> The task
Write the next part of the Shadow Warrior 2 review below, starting right after its last sentence.

> Given text
-------
See, the thing about Shadow Warrior 2 is that it is very much a shoot n’ loot. It’s Diablo with double-jumping; Borderlands with bunnyhopping. You take on missions, go into nearby hives of scum and villainy, turn the local inhabitants into many chunks of economy-brand dog food, and then take a breather to sift your half-decent loot from the mountains of garbage you hoovered up in the process. It’s a well-liked gameplay loop, not entirely without good reason, but between long side missions and infrequent storytelling dumps, it’s easy to forget what exactly you’re working towards, or the juddering train of logic that connects it to the people you’re currently slurrifying. But then again, that’s never really been a problem with this sort of game, has it? It doesn’t matter what the story tells you you’re working towards; in reality, you’re saving up for that spicy minigun in the shop, and trying to craft yourself a better elemental damage upgrade. It’s about the loot. It’s about the arduous trails you hike to get your loadout justright, before the next weapon drop lands and upsets everything all over again.

What separates Shadow Warrior 2 from Borderlands, and Diablo, and every other game that upends a filing cabinet full of statistics on you if you so much as mouse-over a new piece of equipment, is that its core combat doesn’t feel like being slowly lobotomised by a man with a potato peeler and a bottomless well of patience. On the contrary, it’s really quite good. If you played the last Shadow Warrior, or any of the Serious Sams, you’ve danced this merry jig before: ricochet around wildly, juke the attacks of the slavering hordes, answer back with whatever part of your arsenal best fits the moment—an answer that may change roughly three or four times a second—and occasionally go ballistic with your trusty katana. Crucially, however, Flying Wild Hog are no longer supplying Lo Wang with weapons that fire puffs of stale air and bits of paper with mediocre thinkpieces on them: they’ve learned to make feedback that feels good, and they want you to know it. A single shotgun blast can send most minor enemies’ pieces raining down over the landscape like jellied pork, and while the game does commit the all-too-common action-RPG sin of telling you an attack is stronger because there’s a bigger number flashing up on-screen, it’ll probably be accompanied by a meaty explosion or the satisfying crack of a rifle barrel at the very least. Levels are packed with environmental clutter that’ll sail gaily through the air at the slightest provocation—to say nothing of the frequent appearances of industry heavyweight Exploding Red Barrel—and overall there’s just enough chaos injected into the old-school run-and-gun routine to make it a hoot again.
-------
> Exercise data
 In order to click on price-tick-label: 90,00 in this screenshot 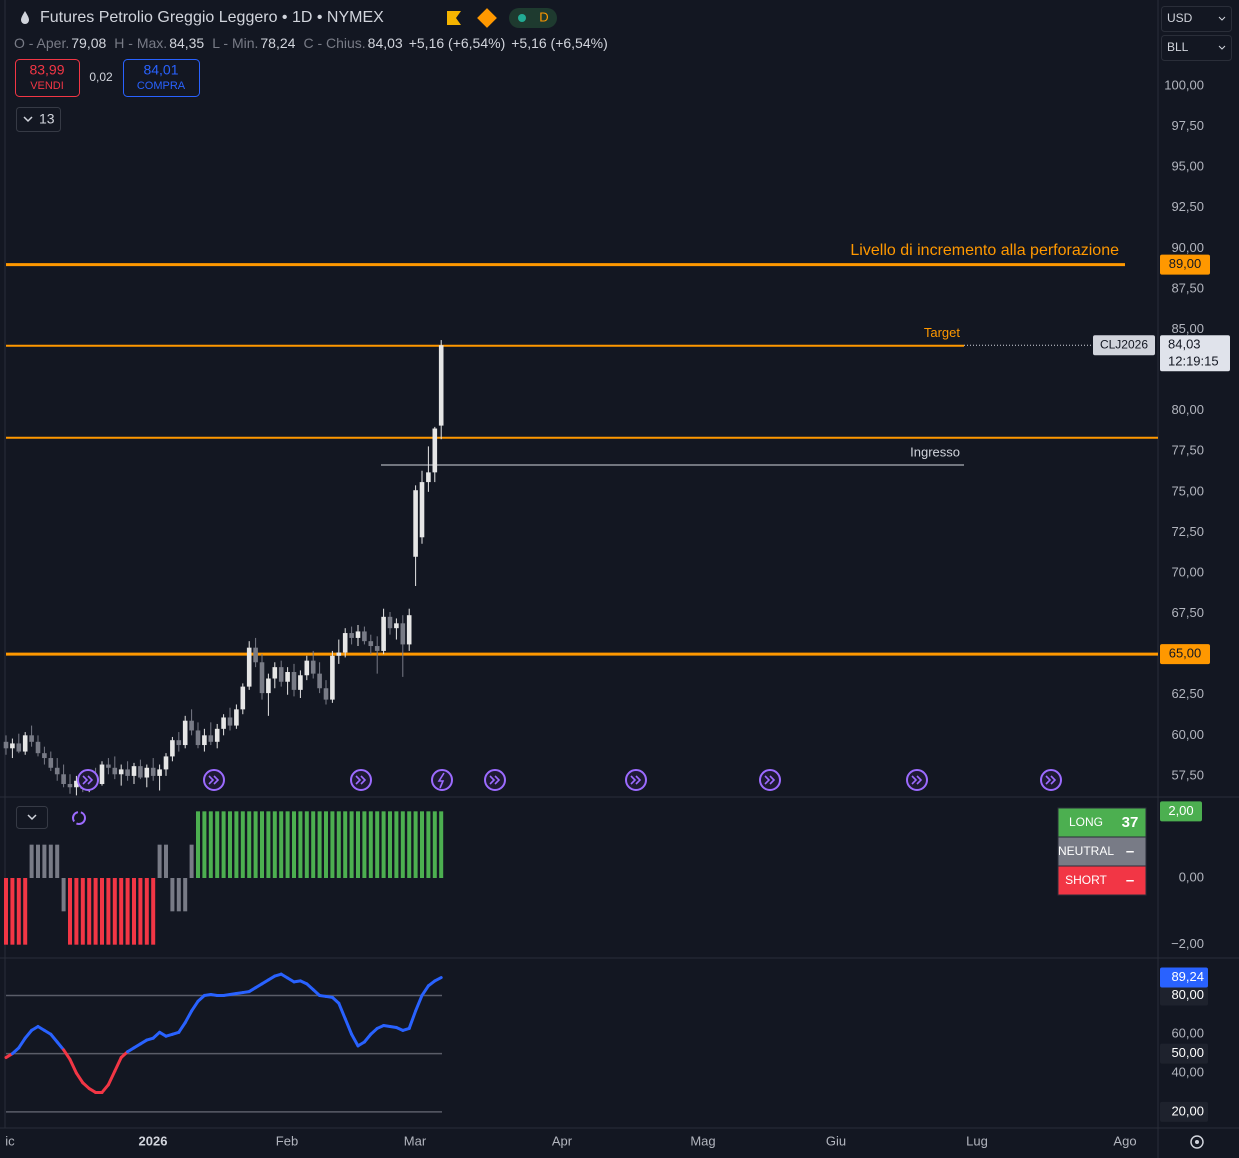, I will do `click(1188, 248)`.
-------
> Output
Shadow Warrior 2

Speaking of mixing up the routine, one of Shadow Warrior 2’s more radical departures from the norm is its level design. Rather than plunging you into an old-school semi-linear hand-crafted level for every mission, the game instead takes the trendy option of procedurally generating a big non-linear map, putting the objective at the far end from you, and just letting you loose in it, to freely wander or make a beeline for the target as you please. Considering how often I’ve griped about procedural level generation in first-person shooters before, it works better than you might think—mostly because everything looks so homogeneous that it’s nigh impossible to tell if you’ve been somewhere before—but it’s not without its downsides. Because the level design has to hold up no matter where you’re coming from or what weapons you have to hand, it’s all very directionless and generic; good enough for any fight, full of vertical opportunities and nicely structured arenas, but no good at enforcing any particular kindof fight. The result is an encounter experience as one-note as a toddler clanging a soup ladle against a saucepan; as tailor-made as a sackcloth poncho. It still works, provided you don’t mind relying on the minimap’s trail of breadcrumbs for navigation, but it grows tiresome sooner, and—outside of the occasional boss fight—it leaves very few surprises up the combat’s sleeve.

Fortunately, as we already know, it’s all about the loot. Shadow Warrior 2 knows how to keep you coming back, you hopeless novelty-addicted consumer drone: with a seemingly bottomless supply of murderous toys, pulled fresh from the doodles on the inner leaf of a bored twelve year-old’s maths textbook. Though virtually every weapon in the game can be pigeonholed into one of the handful of archetypal categories—swords, pistols, shotguns, machine-guns, things that go “boom”, things that go “ratatatat-tat”, things that go “vrrrrrrrrrr” and slowly separate a demon’s head from all the bits that the head needs to function—the overwhelming majority of them are creatively designed enough to make them both visually and functionally distinguishable from their peers. You can, if it really tickles your fancy, obsess over comparing lists of statistics and DPS values to work out whether the submachine gun you were just awarded is marginally more powerful than the one you’re currently cradling, but for the rest of us, there’s a far easier selection process: does its special gimmick sound fun? Does it feel satisfying when you’re firing it wildly around the hub at vending machines and parked cars? Congratulations, feel free to use it without the looming threat of punishment for not optimising your loadout. Shadow Warrior 2 doesn’t care. Shadow Warrior 2 will cut you some slack. Shadow Warrior 2 is here to party.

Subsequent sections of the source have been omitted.